Insane competition and limited inventory lead to competitive shootouts
on a daily basis, with buyers including escalator clauses, waiving appraisal
contingencies and often agreeing up front to take the home “as is” – especially
for homes under $300,000, where there is simply no inventory to speak of.
For lower
down payment buyers, the chances of landing a turnkey home in this price range are
becoming increasingly remote, as cash buyers, large down payment buyers and “appraisal
waivers” repeatedly win the day.
I ran into
one of these situations a few weeks ago with one of my buyers, but rather than
take the words appearing in brokers comments section of the MLS at face value,
we challenged them.
For this particular listing, which hit the market on a Friday morning, the
sellers said they would not review any offers until Monday night. Which seemed to be a shame, because my client
truly loved the home and was willing to fight to get it.
Now every
buyer is different, and the playing field in real estate (as in life) is often
not level. Those with cash or enough
money in the bank to waive appraisal clauses have a significant advantage. And that was the case with my buyer on this
home.
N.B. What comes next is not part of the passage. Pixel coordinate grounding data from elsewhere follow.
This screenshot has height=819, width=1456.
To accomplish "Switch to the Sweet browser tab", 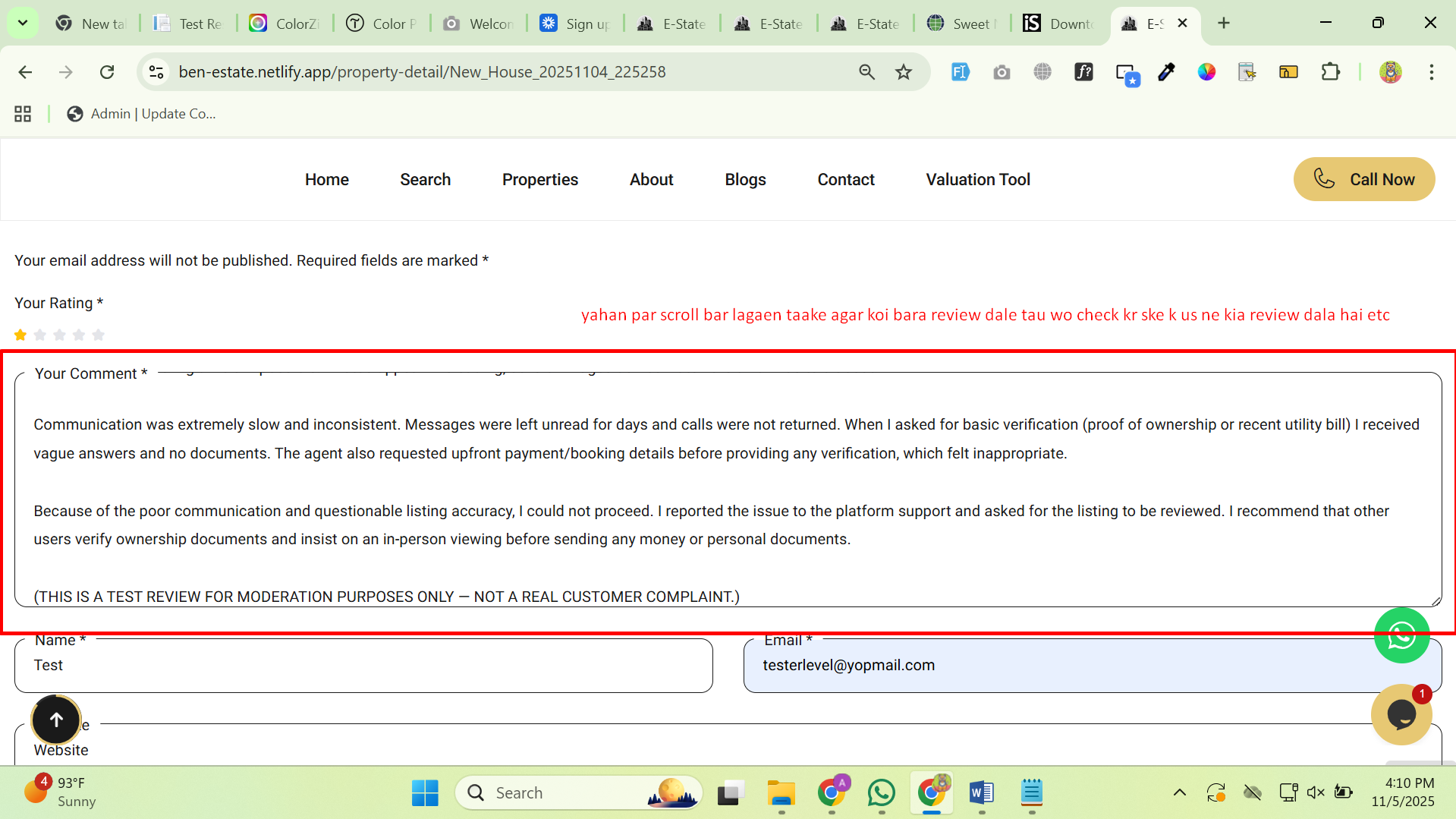I will tap(962, 24).
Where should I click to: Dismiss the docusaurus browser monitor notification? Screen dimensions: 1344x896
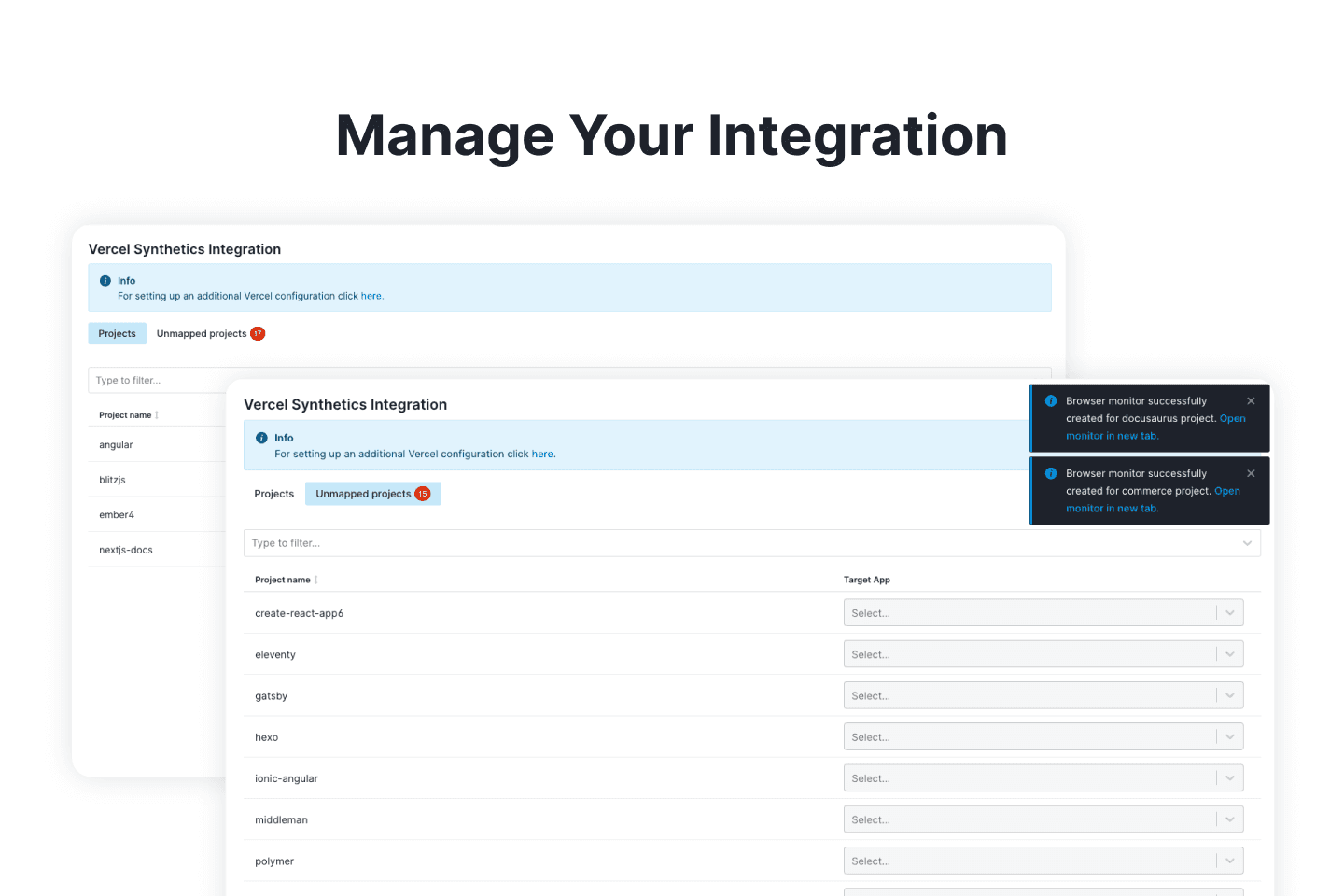point(1251,401)
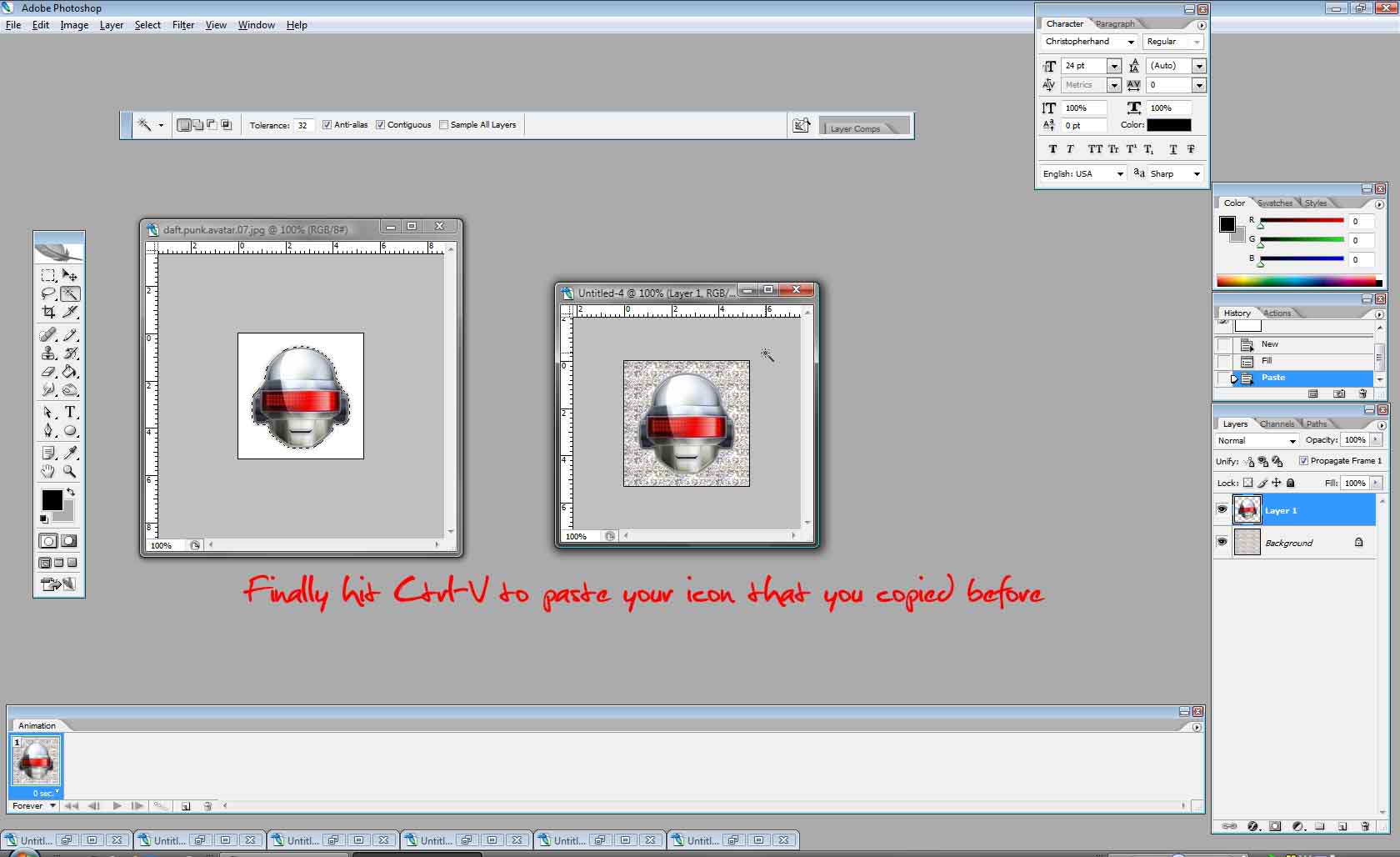Image resolution: width=1400 pixels, height=857 pixels.
Task: Select the Zoom magnifier tool
Action: point(71,471)
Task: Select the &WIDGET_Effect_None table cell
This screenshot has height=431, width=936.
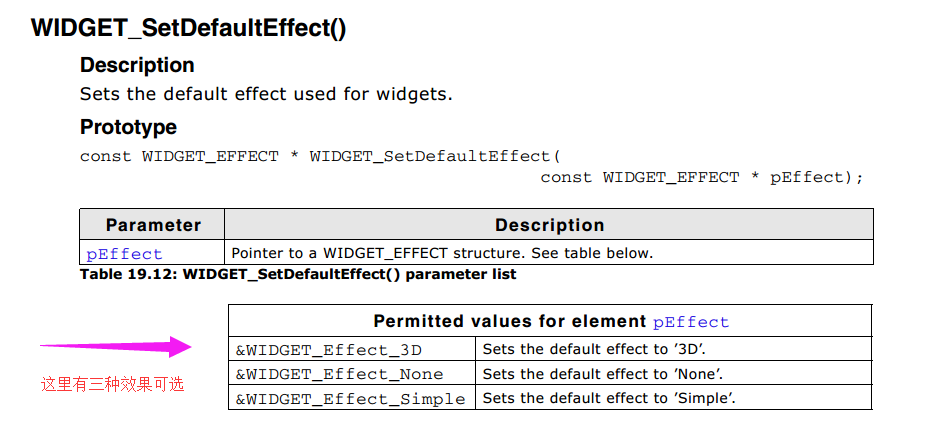Action: (x=352, y=373)
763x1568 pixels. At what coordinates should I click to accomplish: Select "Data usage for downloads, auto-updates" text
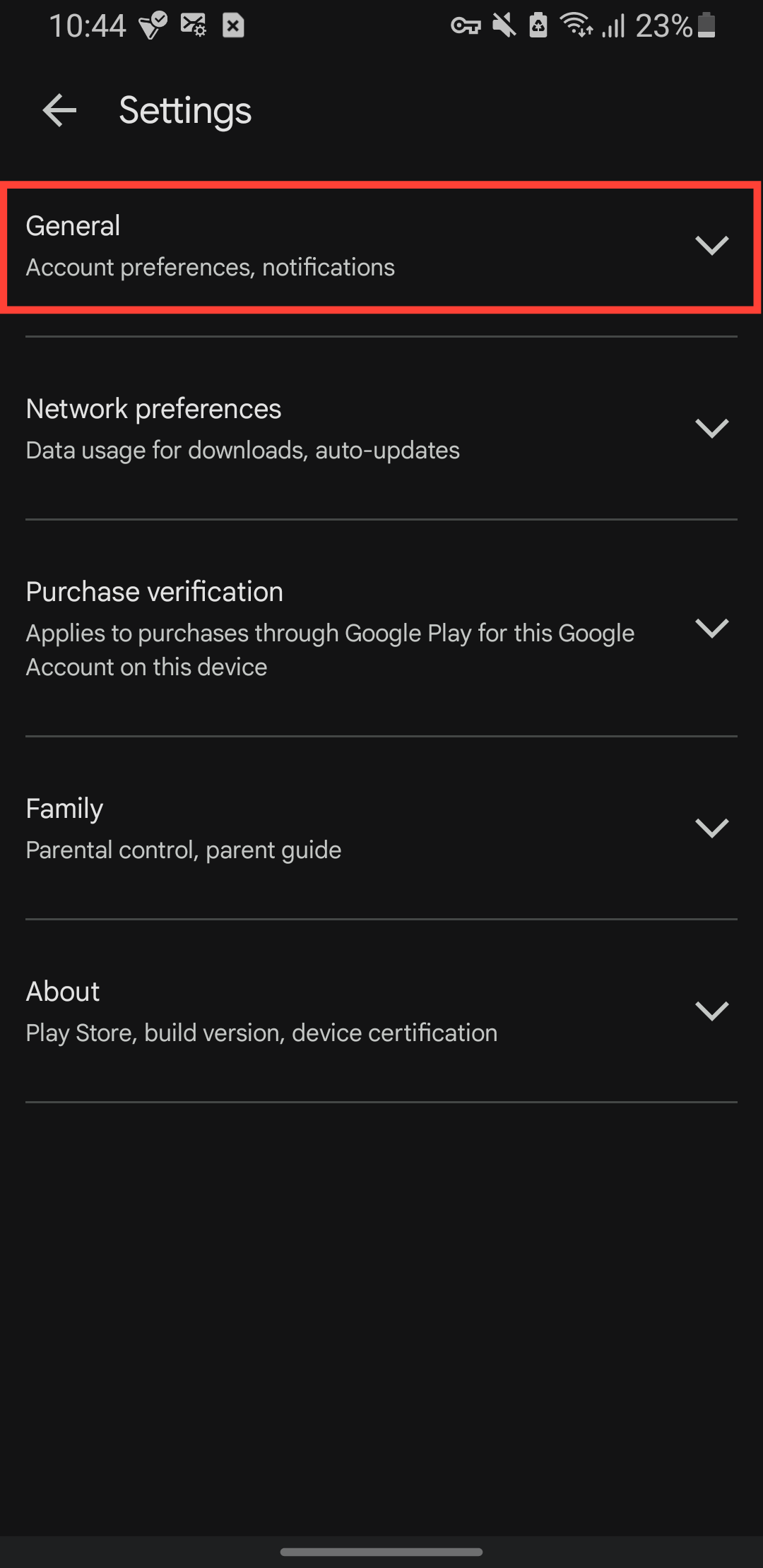pyautogui.click(x=242, y=450)
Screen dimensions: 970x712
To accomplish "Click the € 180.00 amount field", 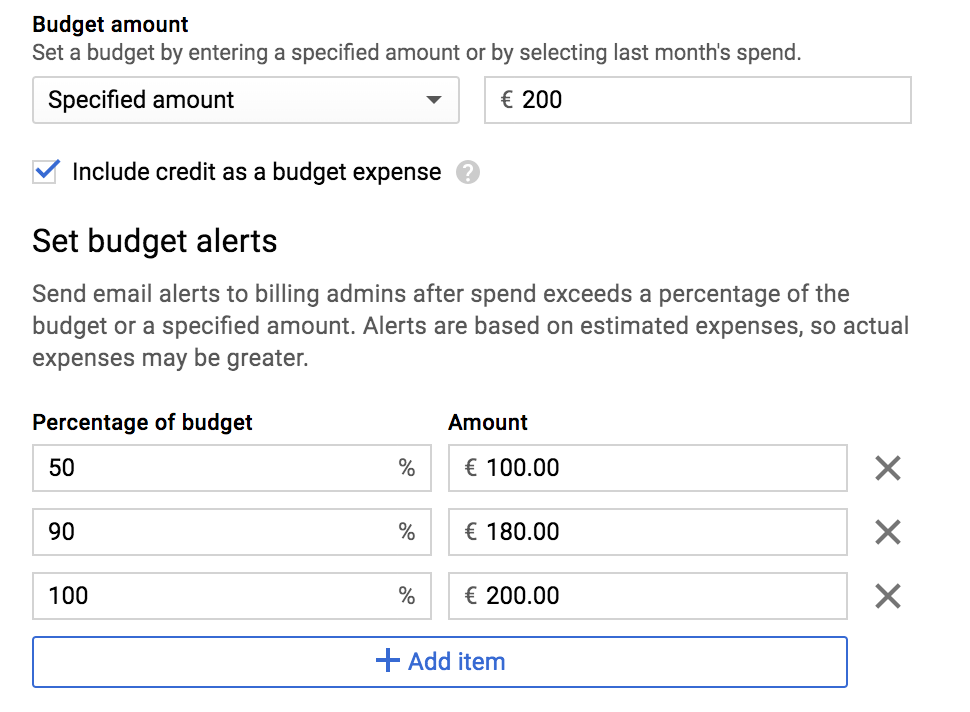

He was making a sizable down
payment and could live with a low appraisal, although I felt the home was
priced right for this market and that we could probably get it to appraise.
So we wrote
what I call a “knockout offer”. We swung
hard, swung fast and gave the seller a short deadline to accept on the premise
that my buyer had a very short timeframe for closing on a home and needed to get one locked down that weekend.
Our offer
was pretty terrific: $3,000 over list, as is, no appraisal objection, buyer
pays for title insurance, earnest money was doubled ($1,000 of which went “hard”
upon acceptance with another $2,000 going “hard” after the inspection), and
closing in 21 days. Plus we included a
bank statement to show we had the resources to deal with a low appraisal, should
one occur (it didn’t).
The total
investment of the over list price offer, title insurance and “as is” provision
probably added about $5,000 to the seller’s list price. Truth is, it was my belief that had this
property been shown over the weekend, with multiple offers a foregone
conclusion, it may well have cost my client more than $5,000 out to outbid
the herd on Monday, not to mention he could lose the property all together.
And so with
a short deadline for acceptance and some strong persuasion on our part, the
seller accepted our “knockout offer”. The property went under contract that night
and weekend showings were cancelled, sparing my buyer his date with the
gladiator’s ring.
I listed
another home recently using the same “fixed time frame” listing period
strategy, only to have another agent issue a knockout offer (or what he
considered to be a knockout offer) for my property. It was $11,000 over list price with a 20%
down payment. But it didn’t waive the appraisal
clause, it didn’t let any of the earnest money go hard until the Loan Objection
Deadline, and it didn’t offer to take the home “as is”.
A great
offer? Yes. A knockout offer? No.
Knockout
offers are not for the faint of heart. I
don’t necessarily recommend them, unless it is an extraordinary property and
you are truly willing to put your money where your mouth is.
More than
anything, you need to know that they exist, that people are trying them and
they are (sometimes) having success with them.
The red-hot Denver real estate market is a rough and nasty place these days,
and buyers are willing to do fairly desperate things to get a good home under
contract. I have never seen anything
like this in 20 years, and I’d personally be pretty happy if things would just
calm down a little bit and we could get back to something a bit more normal.
But I don’t
make the rules, nor do I make the market.
My job is
represent my clients (both buyers and sellers) with all the skill and
creativity I can muster, ethically, in hopes of getting them the very best
outcome possible.
Cash buyers
and large down payment buyers do have an advantage, though, and some are willing
to write knockout offers to prove it.